(Dataset records)
* Start *
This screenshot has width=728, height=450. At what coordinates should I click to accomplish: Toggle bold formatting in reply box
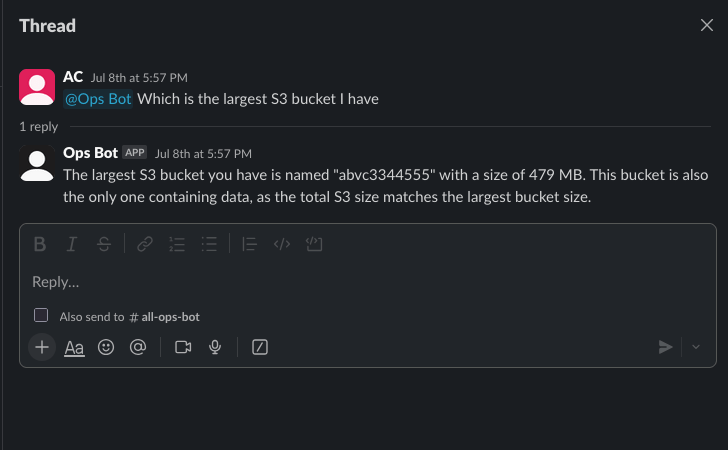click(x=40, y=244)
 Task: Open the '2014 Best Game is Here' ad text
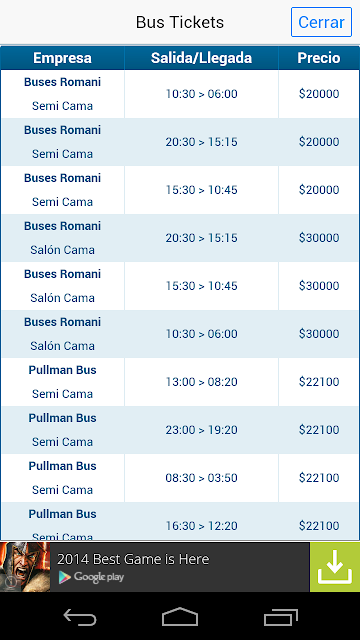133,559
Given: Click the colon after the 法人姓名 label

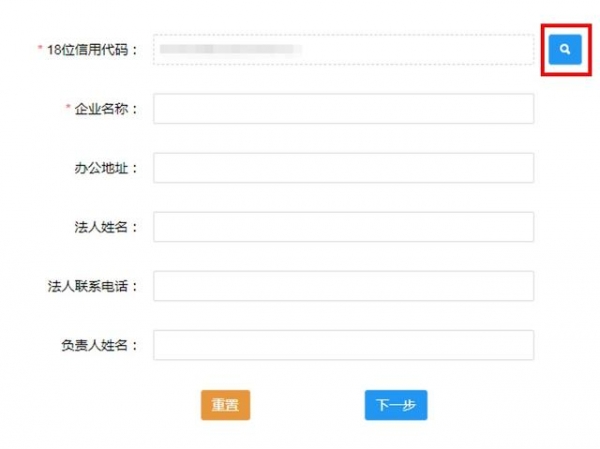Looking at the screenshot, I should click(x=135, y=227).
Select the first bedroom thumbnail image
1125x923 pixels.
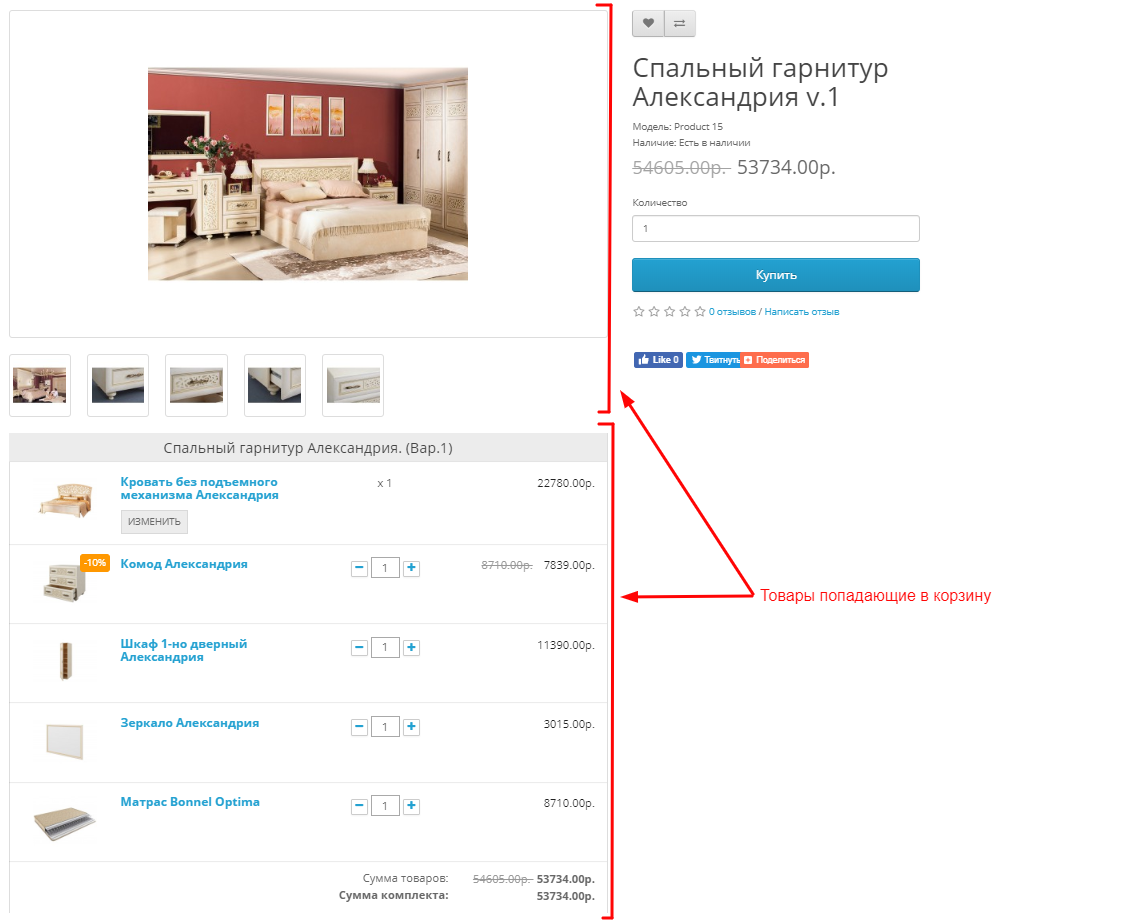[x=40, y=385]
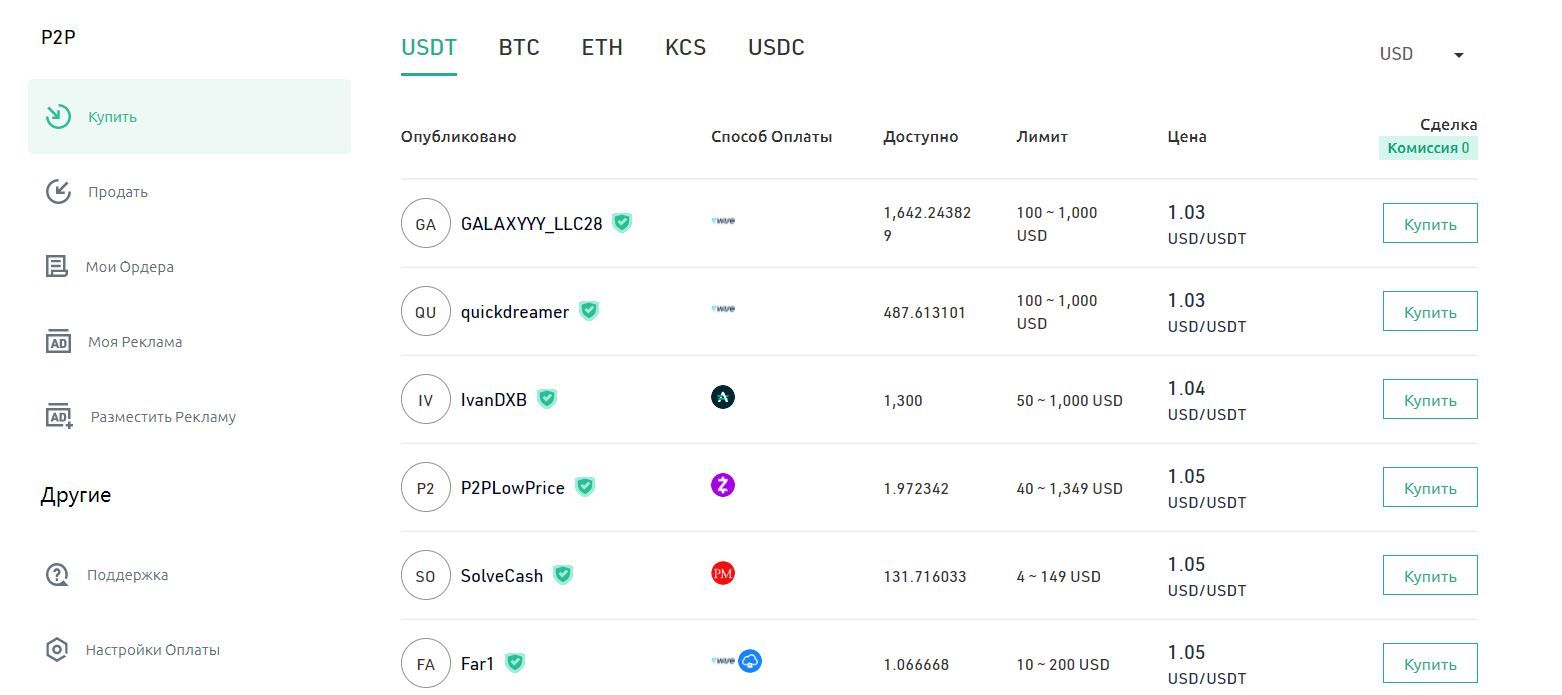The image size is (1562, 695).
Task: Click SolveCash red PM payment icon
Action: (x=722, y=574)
* End *
What to work on - Please arrange every line of the rows above as a Markdown table with the columns No. and Text, numbering each line and skipping blank lines. Leave the pictures out of the table.

Solution -
| No. | Text |
|---|---|
| 1 | This screenshot has width=728, height=450. At what coordinates should I click to accomplish: Toggle bold formatting in reply box |
| 2 | click(x=40, y=244) |
| 3 |  Task: Open the '2014 Best Game is Here' ad text |
| 4 | 133,559 |
| 5 | Given: Click the colon after the 法人姓名 label |
| 6 | Looking at the screenshot, I should click(x=135, y=227). |
| 7 | Select the first bedroom thumbnail image |
| 8 | 1125x923 pixels. |
| 9 | [x=40, y=385] |
| 10 | The image size is (1562, 695). |
| 11 | Task: Click SolveCash red PM payment icon |
| 12 | Action: (x=722, y=574) |